HomeContributorsFundamental AnalysisA Summer Lull For Stock Markets

A Summer Lull For Stock Markets

Stock markets appear to have remained in something of a holding pattern early this week, as we navigate through a relatively quiet period in the markets.

It may not have been your typical summer so far but the seasonal lull has been apparent and with lawmakers in the US now on recess – dashing any hope of a near-term solution to the pandemic relief package – we may have to endure this a little longer.

The economic calendar is a little bare, particularly in the early part of the week, and even the events we’d typically look towards may not carry the weight you’d typically expect. The Fed minutes on Wednesday may be of interest, especially considering the fluctuations we’re seeing in Treasury yields at the minute, but I’m not entirely sure what we could see that will make a huge difference.

This may just be the calm before the storm, with the final months of the year being potentially huge. The next few months could potentially deliver a multi-trillion relief deal, a fierce and highly unusual Presidential election and a Covid vaccine. It could be massive for markets.

Gold back above $2,000 as USD tests major support

The action right now is consigned to the fx, treasury and precious metal markets, with last week’s spike in yields sending gold and silver spiralling and lifting the greenback off its lows. Yields are settling down again but the action is far from over, with the dollar index now testing major support at 92.50 and gold setting its sights on new record highs having once again overcome $2,000. As long as real yields continue to fall, witth the data in the coming months likely to take a hit from the re-imposition of restrictions across various US states, there could be plenty of action in the coming weeks.

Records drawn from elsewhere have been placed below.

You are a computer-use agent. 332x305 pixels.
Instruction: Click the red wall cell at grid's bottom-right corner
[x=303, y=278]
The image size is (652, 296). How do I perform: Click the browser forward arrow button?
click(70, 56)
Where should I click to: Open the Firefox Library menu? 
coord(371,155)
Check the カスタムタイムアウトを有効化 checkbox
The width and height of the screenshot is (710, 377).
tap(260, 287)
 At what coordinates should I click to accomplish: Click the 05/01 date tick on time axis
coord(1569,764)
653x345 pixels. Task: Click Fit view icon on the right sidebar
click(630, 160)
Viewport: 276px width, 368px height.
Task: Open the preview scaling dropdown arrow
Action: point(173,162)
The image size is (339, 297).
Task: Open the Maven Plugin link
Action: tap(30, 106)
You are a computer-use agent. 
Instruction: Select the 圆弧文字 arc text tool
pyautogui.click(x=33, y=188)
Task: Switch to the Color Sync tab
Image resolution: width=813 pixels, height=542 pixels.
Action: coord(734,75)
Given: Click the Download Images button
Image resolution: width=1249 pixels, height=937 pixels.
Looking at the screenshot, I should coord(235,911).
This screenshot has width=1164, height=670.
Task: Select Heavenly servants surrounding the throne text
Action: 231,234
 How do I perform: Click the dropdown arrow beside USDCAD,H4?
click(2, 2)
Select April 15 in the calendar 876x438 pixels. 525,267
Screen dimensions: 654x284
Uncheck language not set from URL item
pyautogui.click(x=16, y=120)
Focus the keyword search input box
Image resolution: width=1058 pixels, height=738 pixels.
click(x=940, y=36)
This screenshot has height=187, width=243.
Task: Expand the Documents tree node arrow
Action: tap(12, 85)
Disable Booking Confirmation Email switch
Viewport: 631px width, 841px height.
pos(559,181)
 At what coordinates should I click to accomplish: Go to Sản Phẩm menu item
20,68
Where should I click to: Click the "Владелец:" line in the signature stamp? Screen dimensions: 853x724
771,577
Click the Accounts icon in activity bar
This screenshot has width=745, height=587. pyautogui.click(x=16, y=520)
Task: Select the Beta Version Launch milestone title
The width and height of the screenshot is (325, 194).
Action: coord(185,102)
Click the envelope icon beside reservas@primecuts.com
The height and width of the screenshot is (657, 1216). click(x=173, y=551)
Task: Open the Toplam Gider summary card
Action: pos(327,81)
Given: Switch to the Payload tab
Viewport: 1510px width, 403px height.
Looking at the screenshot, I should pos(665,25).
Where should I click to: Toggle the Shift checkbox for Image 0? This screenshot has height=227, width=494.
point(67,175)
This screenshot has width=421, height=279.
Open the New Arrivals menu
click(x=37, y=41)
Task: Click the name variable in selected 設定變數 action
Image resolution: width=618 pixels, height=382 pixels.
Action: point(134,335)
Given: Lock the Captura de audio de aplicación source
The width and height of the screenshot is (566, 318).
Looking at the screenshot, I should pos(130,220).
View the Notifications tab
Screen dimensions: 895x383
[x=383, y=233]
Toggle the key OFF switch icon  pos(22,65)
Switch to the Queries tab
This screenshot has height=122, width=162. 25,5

Oil remains near range-highs

It’s been rather more relaxed in the oil space, with the weaker dollar helping to sustain crude near its range highs. As was to be expected, the recovery has had its setbacks which has reigned in expectations for growth and oil demand, as recognised by IEA last week. Oil producers are slowly increasing production once again from this month and the group will get the latest assessment of the JMMC tomorrow which will enable it to navigate further tapering of the historic cuts agreed earlier in the crisis. Compliance with the previous cuts has been high though which will reinforce confidence in any future action that may be necessary but for now, the best thing for the group may be to just hold fire as further setbacks in the coming months are inevitable, again.